Passage shown
☆ ☆ ☆ ☆

I came up with some dialup service from Canada, but haven't a clue why this thing was so aggressive... and rude. Anyone else spotted this animal? yikes.
Idiotgirl
Anyway, I added the UA to my ban_bot text file and banned the IP just... because. I had also added Mozilla/2.0 to my ban_bot text file, but see that's now showing as Ask Jeeves. What a dilemma. (Hmmm - where'd my regex book go, anyway?)
Is it just me, or should we (webmasters, admins, SEO's) all start wearing crime-fighter super-hero capes?
I have only ever seen this UA being used by a product called EmailSiphon (others might know it as Sonic) from www.earthonline.com.
As the name implies, this is email extraction software - it is multithreaded so this would explain why it hits sites quickly (depending on bandwidth, it can submit upwards of 10 requests to the same site at once).

☆ ☆ ☆ ☆

Given material
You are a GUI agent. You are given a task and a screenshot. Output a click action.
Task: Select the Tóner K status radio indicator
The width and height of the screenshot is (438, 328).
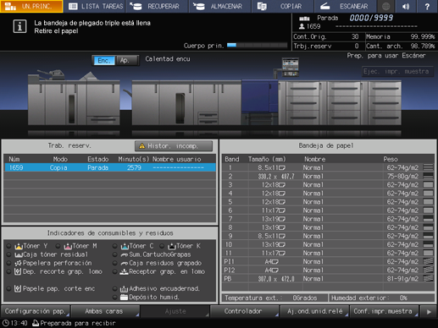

☆ ☆ ☆ ☆

Problem to solve
Please carry on the forum discussion above about the aggressive user agent tied to email-harvesting software, starting right after its last sentence.

Written answer
EmailSiphon allows UA spoofing (I think about 30 or so separate UAs can be selected), but the one you have seen is the default. IP address will be whichever spammer is running the software :(
If you want to identify it irrespective of the UA used, try using the HTTP_ACCEPT header which stays the same at all times. This should look like:
www/source, text/html, video/mpeg, image/jpeg, image/x-tiff,image/x-rgb, image/x-xbm, image/gif, */*, application/postscript
with "www/source" and "application/postscript" being the unusual entries.
Hope this helps!
Now, about this HTTP-ACCEPT header... is that in my config files under mime-types or my logging program or in the actual HTML??? Sorry, I'm not-so-bright sometimes.
To examine it you need to use some form of server-side scripting. The actual method used to read the information depends on what system you are using. For example, in ASP you would need
<%
TheData = request.servervariables("HTTP_ACCEPT")
%>
but it would vary according to whether you use Perl, JSP, etc.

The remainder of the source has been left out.